* Your instructions *
Return the lines below exactly, please, from the one containing "This screenshot has width=823, height=480." through the last one, both included, and leave out any pictures.

* Saved entries *
---------------
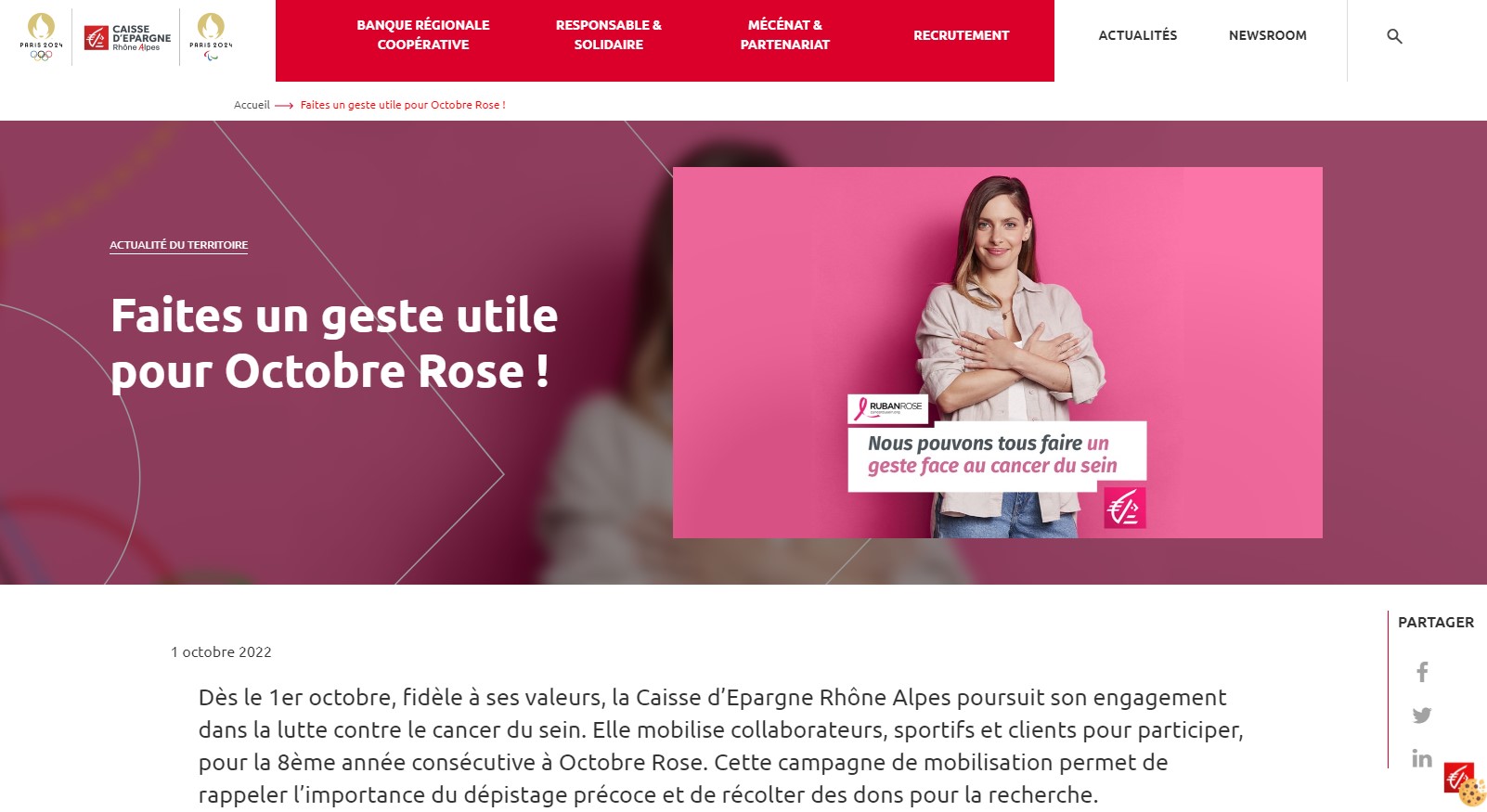Image resolution: width=1487 pixels, height=812 pixels.
Task: Click the breadcrumb arrow separator
Action: 284,106
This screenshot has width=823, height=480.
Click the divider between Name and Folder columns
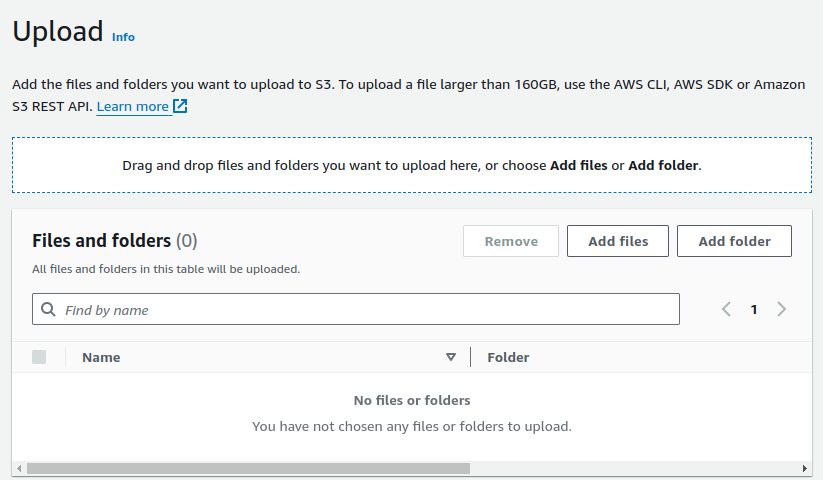click(470, 357)
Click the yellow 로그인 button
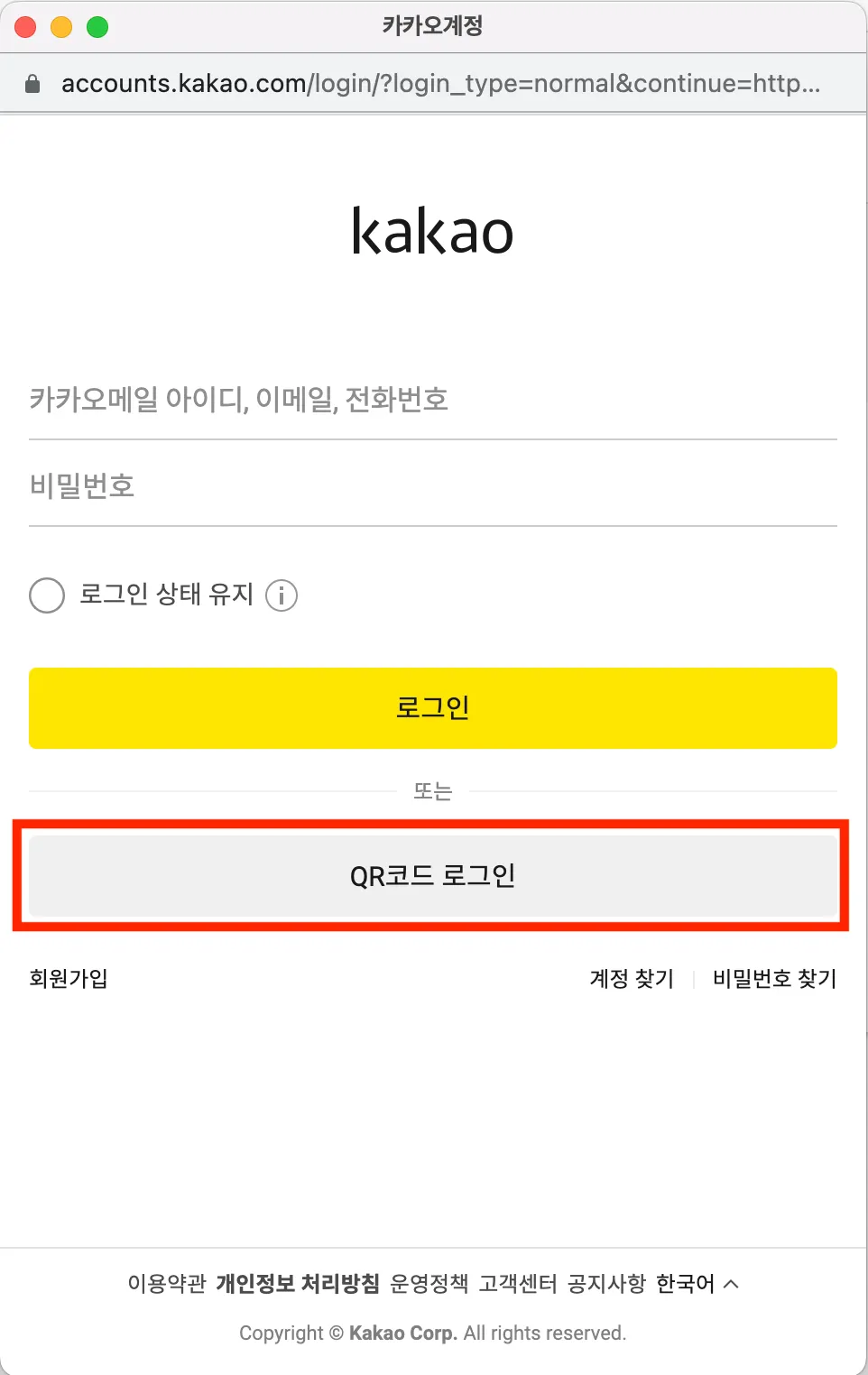This screenshot has height=1375, width=868. click(433, 707)
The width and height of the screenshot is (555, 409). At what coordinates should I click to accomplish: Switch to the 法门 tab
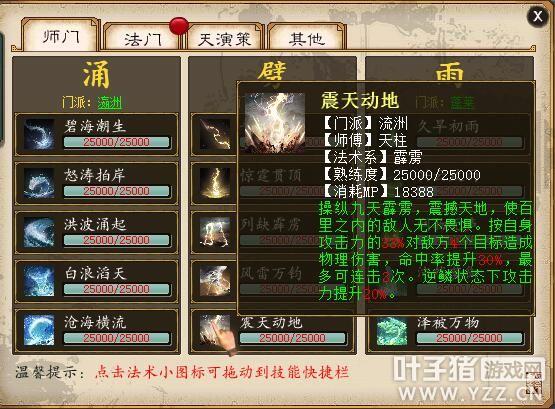tap(142, 38)
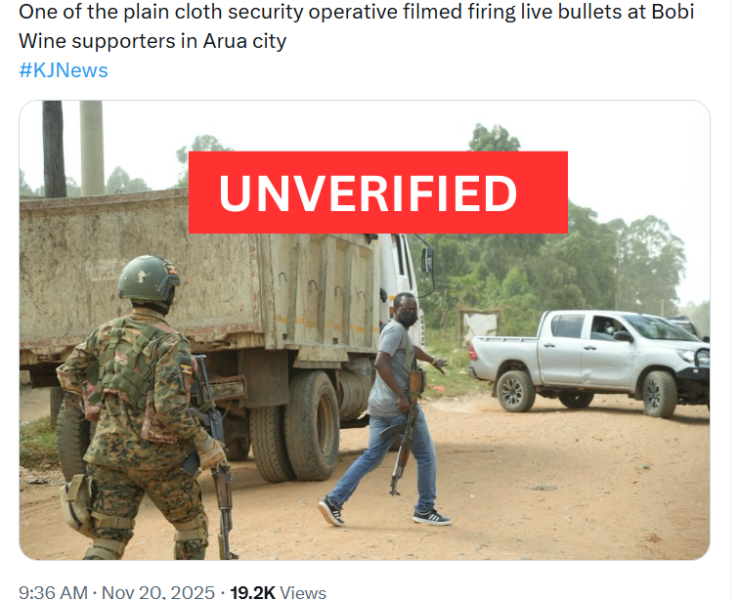Image resolution: width=740 pixels, height=600 pixels.
Task: Click the dump truck's rear double wheel
Action: 297,427
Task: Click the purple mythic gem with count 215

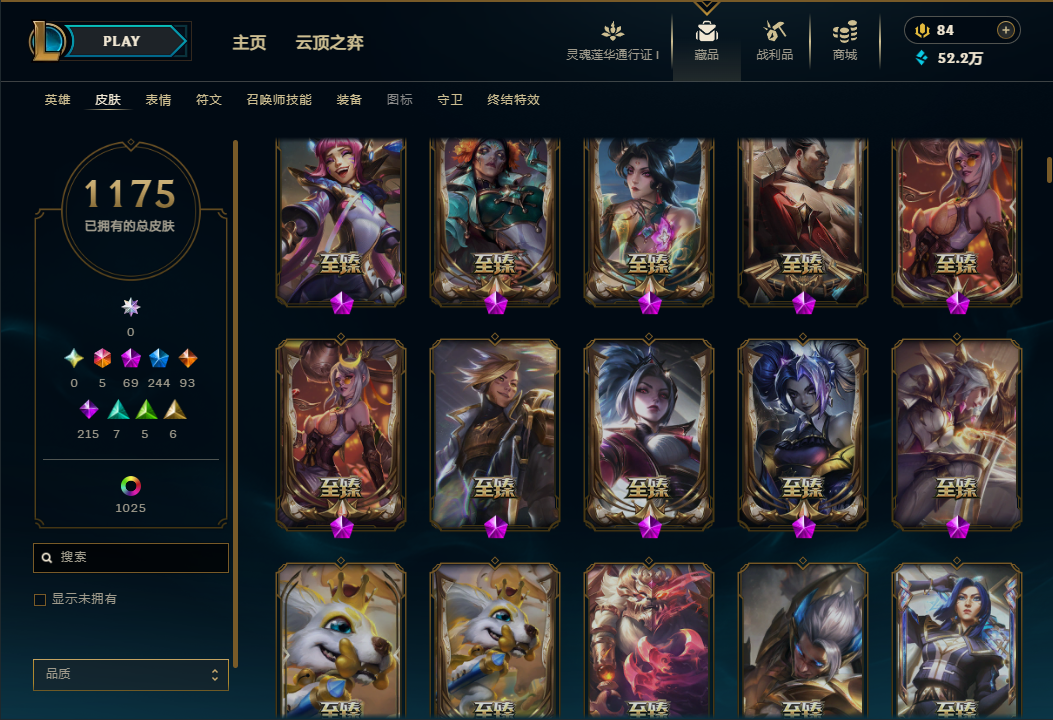Action: pyautogui.click(x=89, y=409)
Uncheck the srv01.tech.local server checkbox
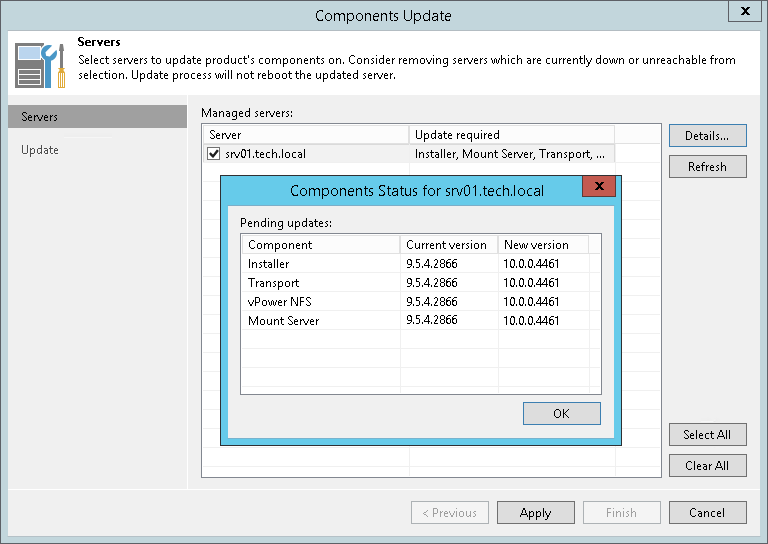The height and width of the screenshot is (544, 768). click(x=213, y=154)
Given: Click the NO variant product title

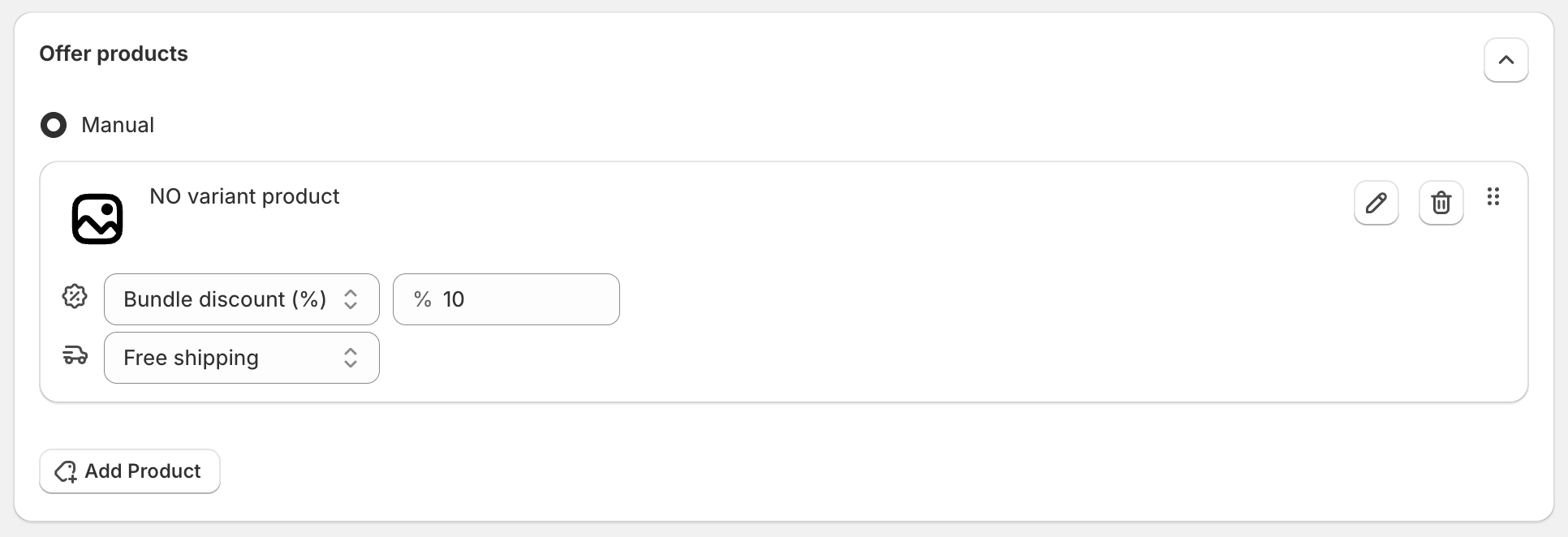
---------------
* Task response *
This screenshot has width=823, height=480.
Click the divider between Name and Folder columns
click(470, 357)
Click the yellow 로그인 button
This screenshot has height=1375, width=868. click(433, 707)
The width and height of the screenshot is (555, 409). At what coordinates should I click to accomplish: Switch to the 法门 tab
tap(142, 38)
Image resolution: width=740 pixels, height=600 pixels.
Task: Click the dump truck's rear double wheel
Action: 297,427
Task: Click the purple mythic gem with count 215

Action: pyautogui.click(x=89, y=409)
Uncheck the srv01.tech.local server checkbox
The height and width of the screenshot is (544, 768). click(x=213, y=154)
Given: Click the NO variant product title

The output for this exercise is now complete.